Солнце, поднимаясь над болотом, рассеивало пелену тумана, стоявшую над топью.
Цван давно уже встал.
Теперь он подходил к дому с последними двумя ведрами воды. Вчера вечером Минга поставила ему такое условие: они пойдут на рынок только в том случае, если Цван сначала натаскает воды для стирки.
А лохань у Минги была вместительная, и чтобы наполнить ее, нужно было столько ведер воды, что он чуть не вычерпал весь колодец…
Цван напевал монотонную, заунывную песню, которую исстари пели в долине. Ее сложили, приноравливаясь к размеренным взмахам цапки. Говорилось в ней о белокурой девушке, обманутой возлюбленным и ушедшей с отчаяния в монастырь. Древней печалью веяло от этой песни, но Цван вопреки всему был в хорошем настроении.
Зима кончилась.
Еще была опасность, что поднимется ненароком шальная буря, но самое худшее, можно сказать, осталось позади.
Суровая это была зима для стариков! Одни, отделенные километрами топи от ближайшего жилья, затерянные в самом сердце болота, они изо дня в день ждали, когда она пройдет.
Берто уехал из дому в начале зимы и больше не возвращался. Он погостил сперва у свояков в Романье, но такой человек, как он, разбиравшийся в моторах, не мог осесть и там. Не заезжая домой, он перебрался в город и написал им уже оттуда.
Когда Цван как-то раз побывал в селении, его вызвали на почту, и там он нашел несколько писем и два перевода от сына, которые ему не доставили из-за бездорожья.
Он получил деньги и попросил прочесть ему письма, потому что сам читать не умел.
Дома он с письмами в руке дал обо всем отчет Минге, каждый раз повторяя: «Тут так написано». Но старая все расспрашивала его, а Цван уже не помнил в точности, что писал Берто, и путался. Минга тоже не знала грамоты. Она пошла с письмами в селение, чтобы и ей прочитали, что пишет сын.
Потом, когда она вернулась, старики заспорили о письмах, но так и не пришли к соглашению и в последний раз, уже вместе, сходили в селение для новой читки.

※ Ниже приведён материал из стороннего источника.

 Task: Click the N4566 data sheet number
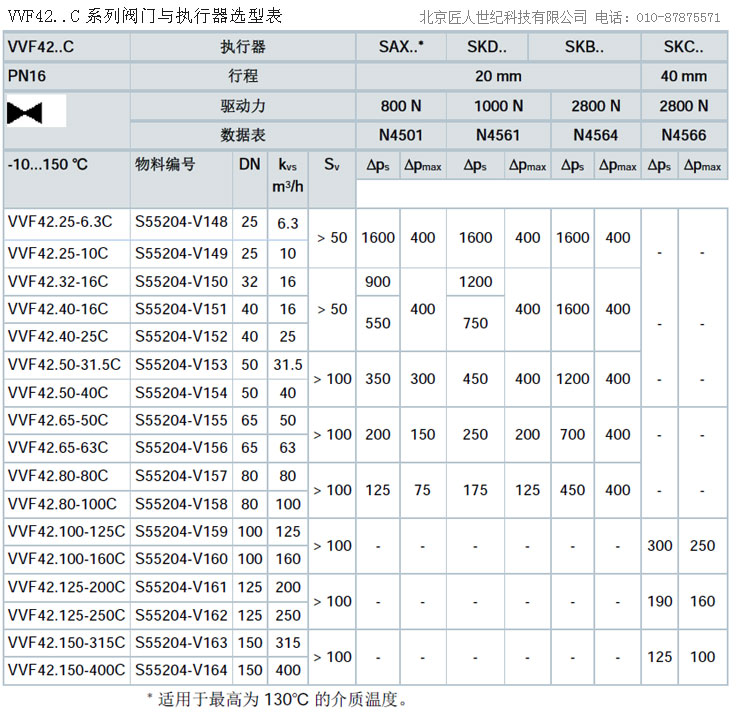pos(683,135)
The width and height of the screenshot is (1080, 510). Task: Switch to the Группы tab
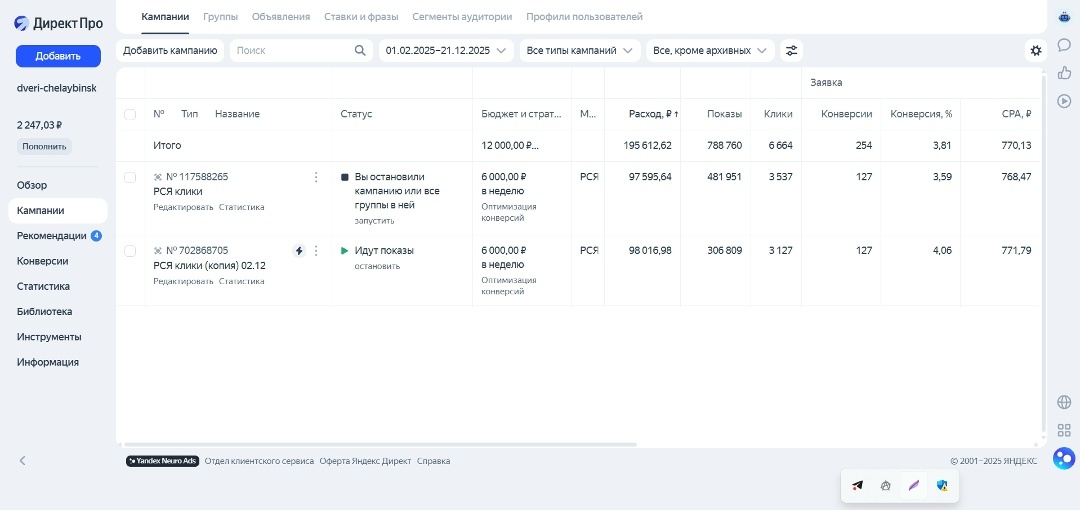tap(220, 17)
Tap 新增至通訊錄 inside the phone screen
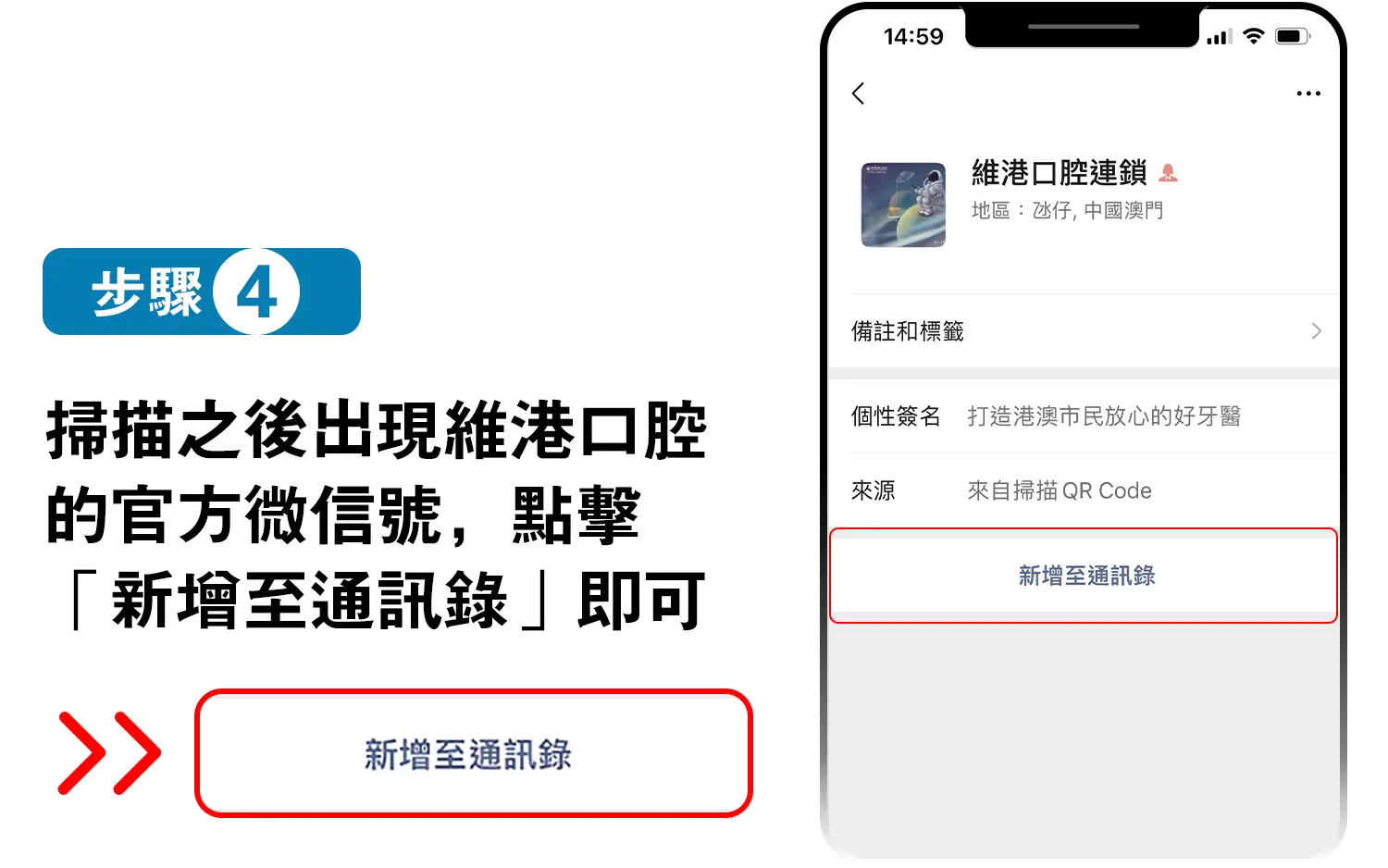Image resolution: width=1388 pixels, height=868 pixels. 1084,576
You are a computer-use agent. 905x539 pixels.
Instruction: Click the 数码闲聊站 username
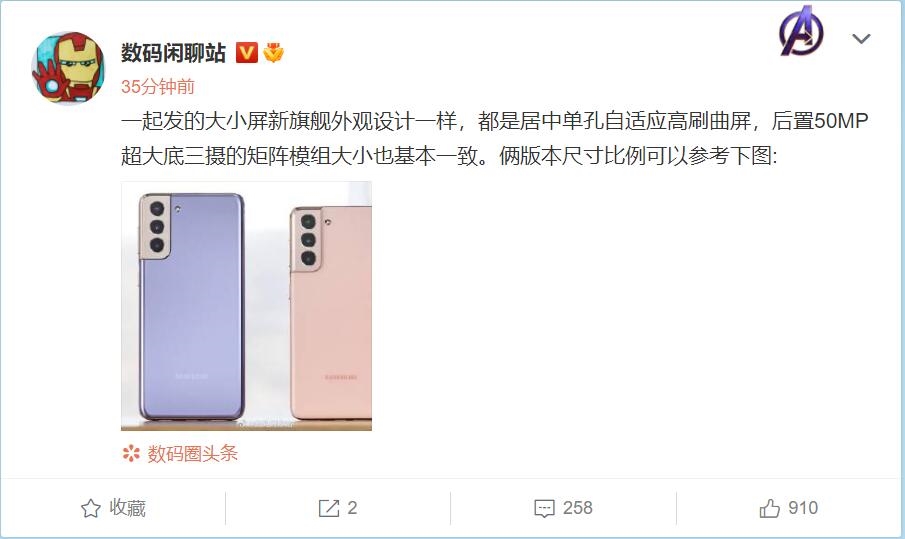tap(173, 53)
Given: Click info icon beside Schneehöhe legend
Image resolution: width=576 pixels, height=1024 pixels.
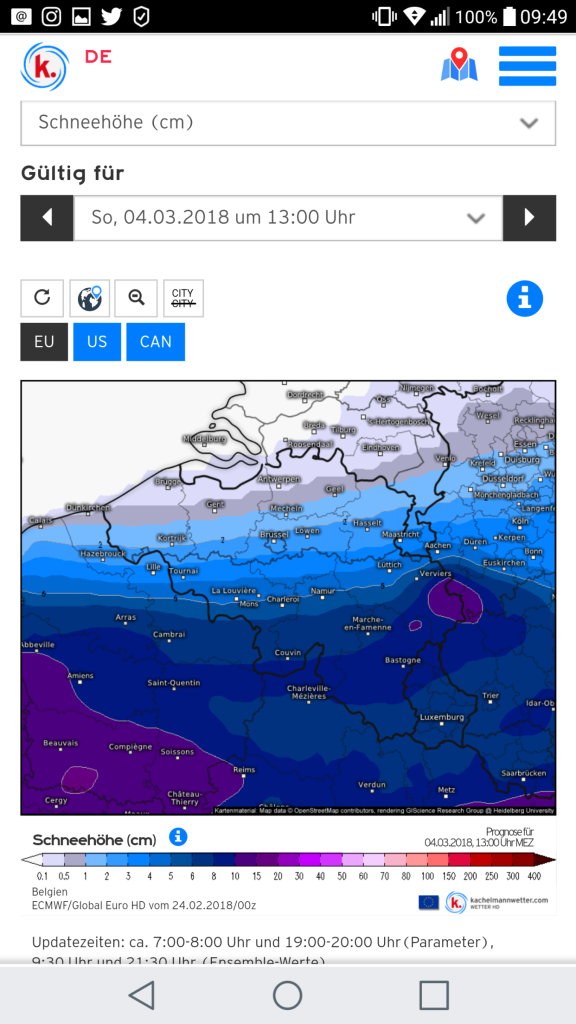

Берто был здоров. Он наказывал, чтобы они берегли девочку, не лишали себя необходимого, купили печку. Писал о большом городе, где работал, и обещал на пасху приехать на несколько дней, чтобы обнять их всех.
Денег Берто прислал много. Так им сказали в селении, а для Цвана и Минги это был целый капитал.
Им редко случалось держать в руках деньги. Цвану, который работал в имении сторожем при инвентаре и лесником, а в рабочий сезон, когда в долину пригоняли быков, ходил за скотиной, в счет платы давали жилье и продукты: картошку, рис и кукурузу. Минга поденно работала на уборке риса и конопли, но у нее столько удерживали за взятые вперед продукты, что к концу работы ей ничего не причиталось.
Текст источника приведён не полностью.